Wenecjanka po otwarciu zaserwowanym przez brata Fyodora (ach ta kaczka!) zaczęła być pewna obaw, że skończy się ponownie na bezcelowej rozmowie albo co gorsza nowogrodczyk będzie musiał podjąć działania w celu zachowania swojego życia. Szybko jednak mężczyźni doszli do porozumienia w wielu kwestiach, a sama tematyka nabrała konkretów.
Brat Fyodor jednak rzeczywiście maltretował swoje plecy przez noc w katedrze licząc na Bożą łaskę. Włoszka nigdy nie odważyłaby się go o to zapytać, ale nie potrafiła sobie wyobrazić co nim kierowało. Sama, kilka razy skaleczyła się w palec, a raz nawet całkiem konkretnie uszkodziła sobie dłoń. To jednak co cisnęło się jej w tym czasie na usta w żadnym wypadku nie miało nic wspólnego ze słowem Bożym. Tak, czy inaczej nie pierwszy raz poznawała człowieka, którego nie potrafiła zrozumieć. Różne są dary Pana i różne drogi do niego prowadzą.
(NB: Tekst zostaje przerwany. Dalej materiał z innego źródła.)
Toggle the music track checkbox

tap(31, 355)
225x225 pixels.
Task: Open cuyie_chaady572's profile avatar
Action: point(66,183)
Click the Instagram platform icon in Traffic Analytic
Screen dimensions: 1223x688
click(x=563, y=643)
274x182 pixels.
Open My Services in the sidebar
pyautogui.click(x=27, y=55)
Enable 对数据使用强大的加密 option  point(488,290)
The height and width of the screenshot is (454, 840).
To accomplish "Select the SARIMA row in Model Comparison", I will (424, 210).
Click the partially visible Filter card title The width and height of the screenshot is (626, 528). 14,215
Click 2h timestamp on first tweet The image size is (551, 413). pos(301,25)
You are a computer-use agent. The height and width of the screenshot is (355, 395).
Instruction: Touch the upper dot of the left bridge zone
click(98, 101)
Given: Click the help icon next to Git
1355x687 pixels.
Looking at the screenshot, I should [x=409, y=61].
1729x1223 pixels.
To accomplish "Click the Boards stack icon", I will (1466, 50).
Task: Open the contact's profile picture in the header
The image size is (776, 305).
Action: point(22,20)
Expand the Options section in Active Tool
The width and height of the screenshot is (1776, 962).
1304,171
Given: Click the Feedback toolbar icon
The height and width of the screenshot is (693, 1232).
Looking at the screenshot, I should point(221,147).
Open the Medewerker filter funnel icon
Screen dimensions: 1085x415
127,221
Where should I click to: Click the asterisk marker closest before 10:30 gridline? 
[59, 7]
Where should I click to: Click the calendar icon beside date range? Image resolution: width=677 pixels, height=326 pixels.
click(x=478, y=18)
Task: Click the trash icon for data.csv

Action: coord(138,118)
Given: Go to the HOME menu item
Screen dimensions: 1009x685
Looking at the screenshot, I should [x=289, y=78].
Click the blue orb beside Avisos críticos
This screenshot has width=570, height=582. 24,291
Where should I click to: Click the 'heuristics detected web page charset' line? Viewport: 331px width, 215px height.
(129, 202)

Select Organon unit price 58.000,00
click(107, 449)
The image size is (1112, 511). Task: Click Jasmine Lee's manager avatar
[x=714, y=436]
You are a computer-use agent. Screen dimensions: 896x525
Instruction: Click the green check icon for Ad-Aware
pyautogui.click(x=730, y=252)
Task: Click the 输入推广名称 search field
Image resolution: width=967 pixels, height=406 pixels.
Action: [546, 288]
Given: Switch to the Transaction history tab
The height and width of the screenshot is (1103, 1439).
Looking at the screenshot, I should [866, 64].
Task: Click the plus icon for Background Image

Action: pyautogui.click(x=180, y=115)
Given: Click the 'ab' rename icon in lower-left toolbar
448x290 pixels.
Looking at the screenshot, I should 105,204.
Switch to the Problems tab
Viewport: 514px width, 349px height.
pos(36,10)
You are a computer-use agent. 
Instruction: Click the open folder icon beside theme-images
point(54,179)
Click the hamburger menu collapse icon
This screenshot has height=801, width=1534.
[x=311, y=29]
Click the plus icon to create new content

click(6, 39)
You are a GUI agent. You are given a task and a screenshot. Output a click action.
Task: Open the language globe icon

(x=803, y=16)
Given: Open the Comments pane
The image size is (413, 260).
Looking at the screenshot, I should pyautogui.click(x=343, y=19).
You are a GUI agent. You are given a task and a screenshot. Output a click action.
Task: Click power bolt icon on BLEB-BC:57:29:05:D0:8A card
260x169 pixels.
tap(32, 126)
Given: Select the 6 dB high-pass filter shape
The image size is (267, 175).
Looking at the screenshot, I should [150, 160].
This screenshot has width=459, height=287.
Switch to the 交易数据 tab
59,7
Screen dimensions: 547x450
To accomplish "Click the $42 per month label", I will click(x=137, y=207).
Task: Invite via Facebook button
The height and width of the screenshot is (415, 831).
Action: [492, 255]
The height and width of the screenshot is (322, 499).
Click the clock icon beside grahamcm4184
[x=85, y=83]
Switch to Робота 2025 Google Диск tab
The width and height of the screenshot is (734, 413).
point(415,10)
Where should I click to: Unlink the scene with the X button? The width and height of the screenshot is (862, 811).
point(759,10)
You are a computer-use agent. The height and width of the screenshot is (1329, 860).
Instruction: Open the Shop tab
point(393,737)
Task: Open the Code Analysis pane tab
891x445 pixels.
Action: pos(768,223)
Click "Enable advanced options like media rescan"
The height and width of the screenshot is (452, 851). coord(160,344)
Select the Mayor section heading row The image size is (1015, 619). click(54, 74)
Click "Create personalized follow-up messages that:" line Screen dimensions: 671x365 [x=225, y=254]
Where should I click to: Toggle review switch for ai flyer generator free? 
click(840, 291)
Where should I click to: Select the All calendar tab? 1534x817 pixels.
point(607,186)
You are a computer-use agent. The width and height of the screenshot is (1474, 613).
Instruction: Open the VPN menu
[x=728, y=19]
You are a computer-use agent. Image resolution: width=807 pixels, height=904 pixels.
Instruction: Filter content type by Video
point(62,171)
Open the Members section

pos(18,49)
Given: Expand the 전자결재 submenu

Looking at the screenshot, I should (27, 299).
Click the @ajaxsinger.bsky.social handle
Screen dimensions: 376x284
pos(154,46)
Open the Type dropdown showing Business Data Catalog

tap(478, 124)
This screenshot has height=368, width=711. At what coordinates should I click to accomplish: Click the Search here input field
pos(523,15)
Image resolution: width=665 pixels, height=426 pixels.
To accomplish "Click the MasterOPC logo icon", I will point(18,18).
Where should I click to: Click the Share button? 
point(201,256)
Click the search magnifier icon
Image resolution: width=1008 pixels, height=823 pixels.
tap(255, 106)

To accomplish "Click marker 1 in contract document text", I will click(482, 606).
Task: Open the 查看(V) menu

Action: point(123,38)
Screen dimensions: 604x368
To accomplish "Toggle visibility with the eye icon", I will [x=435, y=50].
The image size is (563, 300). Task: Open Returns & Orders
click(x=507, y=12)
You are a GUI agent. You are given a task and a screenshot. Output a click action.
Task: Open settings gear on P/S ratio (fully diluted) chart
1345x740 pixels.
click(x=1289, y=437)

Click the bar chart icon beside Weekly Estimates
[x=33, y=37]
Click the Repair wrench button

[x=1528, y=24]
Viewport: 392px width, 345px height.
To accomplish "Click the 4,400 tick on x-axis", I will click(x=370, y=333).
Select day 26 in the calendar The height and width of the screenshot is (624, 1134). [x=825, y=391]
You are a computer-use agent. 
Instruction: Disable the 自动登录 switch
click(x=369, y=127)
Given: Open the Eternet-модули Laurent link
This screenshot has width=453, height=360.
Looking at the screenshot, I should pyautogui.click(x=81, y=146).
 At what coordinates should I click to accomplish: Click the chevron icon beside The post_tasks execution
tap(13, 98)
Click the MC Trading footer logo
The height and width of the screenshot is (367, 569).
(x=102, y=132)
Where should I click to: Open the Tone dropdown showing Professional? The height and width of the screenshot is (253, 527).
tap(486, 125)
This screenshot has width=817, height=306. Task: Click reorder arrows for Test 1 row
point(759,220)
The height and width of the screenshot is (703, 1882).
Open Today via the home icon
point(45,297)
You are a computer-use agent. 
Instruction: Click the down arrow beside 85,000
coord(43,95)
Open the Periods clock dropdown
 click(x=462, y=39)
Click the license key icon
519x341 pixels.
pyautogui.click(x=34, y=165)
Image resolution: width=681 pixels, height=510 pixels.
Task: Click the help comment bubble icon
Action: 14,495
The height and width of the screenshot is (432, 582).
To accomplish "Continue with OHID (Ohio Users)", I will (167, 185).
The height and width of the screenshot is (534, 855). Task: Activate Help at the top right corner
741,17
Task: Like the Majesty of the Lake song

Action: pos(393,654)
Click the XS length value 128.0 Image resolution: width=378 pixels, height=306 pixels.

Natomiast siostra Anna... siostra zrobiła na niej duże wrażenie. Pamiętała scenę, którą ona przedstawiła w swojej wizji. Włócznie wycelowane w brata Fyodora. Była troszeczkę rozczarowana, że wizja nic nie mówiła o niej. Zaraz jednak zreflektowała się, że wizje mogą mieć to wyjątkowo nieprzewidziane konsekwencje. Człowiek wszak nie zawsze siedzi za biurkiem i prezentuje się godnie w otoczeniu starannie wykonanych mebli… lepiej może nie być w nich obecnym, ale...
Myśli z pewnością jej uciekały. Ścisnęła mocniej swój drewniany krzyż, tak, że jego kant wbił się w dłoń.
- Szlachetny bracie - skierowała swoje słowa do Gerge - powiedział brat, że udał się nad rzekę, gdyż tam nasza droga siostra widziała stos ciał. Czy wizja się sprawdziła? Jaki był wynik poszukiwań? - głos jej zadrżał. Nie bardzo chciała słuchać o zakrwawionej plątaninie rąk i nóg, ale też nie bardzo wierzyła, aby to właśnie Gerge zobaczył. Wtedy opowiedziałby o tym znacznie wcześniej.